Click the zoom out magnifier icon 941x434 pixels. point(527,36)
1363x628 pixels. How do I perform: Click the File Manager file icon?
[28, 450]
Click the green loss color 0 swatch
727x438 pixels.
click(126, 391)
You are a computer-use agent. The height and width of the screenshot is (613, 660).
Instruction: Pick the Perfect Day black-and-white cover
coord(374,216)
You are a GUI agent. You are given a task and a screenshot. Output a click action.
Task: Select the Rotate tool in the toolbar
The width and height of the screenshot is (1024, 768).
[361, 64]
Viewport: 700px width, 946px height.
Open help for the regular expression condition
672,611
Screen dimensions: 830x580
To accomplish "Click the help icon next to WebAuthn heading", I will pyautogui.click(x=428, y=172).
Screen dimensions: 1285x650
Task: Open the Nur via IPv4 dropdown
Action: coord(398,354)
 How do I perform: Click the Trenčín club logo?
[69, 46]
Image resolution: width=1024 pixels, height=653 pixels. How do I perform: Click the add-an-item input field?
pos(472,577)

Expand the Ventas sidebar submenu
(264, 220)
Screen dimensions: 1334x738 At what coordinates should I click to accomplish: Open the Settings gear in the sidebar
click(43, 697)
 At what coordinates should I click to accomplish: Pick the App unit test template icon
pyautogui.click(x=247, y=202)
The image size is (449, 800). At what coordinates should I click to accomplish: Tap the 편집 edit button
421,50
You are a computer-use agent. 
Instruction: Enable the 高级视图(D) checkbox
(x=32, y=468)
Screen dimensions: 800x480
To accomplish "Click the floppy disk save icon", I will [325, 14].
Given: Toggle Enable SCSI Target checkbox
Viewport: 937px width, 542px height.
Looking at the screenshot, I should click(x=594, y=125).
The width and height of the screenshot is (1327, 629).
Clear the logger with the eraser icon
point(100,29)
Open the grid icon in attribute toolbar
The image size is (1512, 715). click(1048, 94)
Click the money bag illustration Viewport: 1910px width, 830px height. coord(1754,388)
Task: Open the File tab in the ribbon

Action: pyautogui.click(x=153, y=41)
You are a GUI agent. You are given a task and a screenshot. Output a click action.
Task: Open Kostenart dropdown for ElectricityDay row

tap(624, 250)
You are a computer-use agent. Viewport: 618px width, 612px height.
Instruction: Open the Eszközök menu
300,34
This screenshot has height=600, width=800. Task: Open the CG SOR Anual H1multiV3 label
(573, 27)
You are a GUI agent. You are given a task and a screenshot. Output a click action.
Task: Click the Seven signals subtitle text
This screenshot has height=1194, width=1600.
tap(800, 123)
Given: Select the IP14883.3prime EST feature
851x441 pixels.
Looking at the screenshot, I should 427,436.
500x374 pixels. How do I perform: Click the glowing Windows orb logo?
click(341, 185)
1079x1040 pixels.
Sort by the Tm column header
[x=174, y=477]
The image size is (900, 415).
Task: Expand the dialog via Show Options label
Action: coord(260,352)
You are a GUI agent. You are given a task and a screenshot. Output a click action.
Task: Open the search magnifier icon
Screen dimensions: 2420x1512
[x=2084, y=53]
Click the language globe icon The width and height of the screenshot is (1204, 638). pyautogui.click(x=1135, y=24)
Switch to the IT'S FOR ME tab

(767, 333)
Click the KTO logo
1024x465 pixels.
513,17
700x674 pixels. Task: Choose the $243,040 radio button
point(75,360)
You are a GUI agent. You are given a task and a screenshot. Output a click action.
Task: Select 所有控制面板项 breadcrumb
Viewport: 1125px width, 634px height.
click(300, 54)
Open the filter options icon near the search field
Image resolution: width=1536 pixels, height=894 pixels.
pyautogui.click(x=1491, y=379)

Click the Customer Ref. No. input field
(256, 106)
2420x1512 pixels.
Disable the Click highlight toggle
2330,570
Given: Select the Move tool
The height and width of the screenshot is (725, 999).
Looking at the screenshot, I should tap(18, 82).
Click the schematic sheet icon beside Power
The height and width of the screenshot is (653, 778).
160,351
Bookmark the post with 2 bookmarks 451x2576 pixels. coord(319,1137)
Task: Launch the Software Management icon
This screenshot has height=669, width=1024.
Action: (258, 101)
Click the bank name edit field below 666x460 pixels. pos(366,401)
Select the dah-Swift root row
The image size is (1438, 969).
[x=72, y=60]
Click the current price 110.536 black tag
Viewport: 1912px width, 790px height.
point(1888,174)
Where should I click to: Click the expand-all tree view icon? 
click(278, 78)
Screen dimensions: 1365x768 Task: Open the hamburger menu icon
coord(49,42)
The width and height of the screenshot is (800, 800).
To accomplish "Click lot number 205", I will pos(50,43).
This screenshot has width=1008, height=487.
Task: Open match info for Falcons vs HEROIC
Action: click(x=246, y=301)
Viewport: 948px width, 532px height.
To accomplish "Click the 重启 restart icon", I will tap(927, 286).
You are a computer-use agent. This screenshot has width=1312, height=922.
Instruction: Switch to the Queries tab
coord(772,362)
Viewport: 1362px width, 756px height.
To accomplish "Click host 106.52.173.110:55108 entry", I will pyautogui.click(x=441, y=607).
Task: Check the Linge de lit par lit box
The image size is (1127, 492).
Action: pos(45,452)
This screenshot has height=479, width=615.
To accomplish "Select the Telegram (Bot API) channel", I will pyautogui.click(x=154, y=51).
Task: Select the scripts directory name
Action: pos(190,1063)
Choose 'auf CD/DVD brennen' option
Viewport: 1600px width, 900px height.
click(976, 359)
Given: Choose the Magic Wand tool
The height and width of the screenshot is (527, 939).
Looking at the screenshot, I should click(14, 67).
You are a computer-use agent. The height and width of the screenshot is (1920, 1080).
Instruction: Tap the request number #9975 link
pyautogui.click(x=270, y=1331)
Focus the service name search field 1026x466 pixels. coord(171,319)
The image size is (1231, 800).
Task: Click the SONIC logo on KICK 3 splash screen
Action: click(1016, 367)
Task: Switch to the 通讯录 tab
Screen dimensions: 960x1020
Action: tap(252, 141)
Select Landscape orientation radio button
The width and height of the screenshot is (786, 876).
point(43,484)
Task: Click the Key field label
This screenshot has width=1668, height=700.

■ DIRECTIONS
The lines from the beginning of the records through the line containing "Task: Select the Rotate tool in the toolbar" should be reproduced exactly. Include nothing else.

■ YOUR SOLUTION
Click the zoom out magnifier icon 941x434 pixels. point(527,36)
1363x628 pixels. How do I perform: Click the File Manager file icon?
[28, 450]
Click the green loss color 0 swatch
727x438 pixels.
click(126, 391)
You are a computer-use agent. The height and width of the screenshot is (613, 660).
Instruction: Pick the Perfect Day black-and-white cover
coord(374,216)
You are a GUI agent. You are given a task and a screenshot. Output a click action.
Task: Select the Rotate tool in the toolbar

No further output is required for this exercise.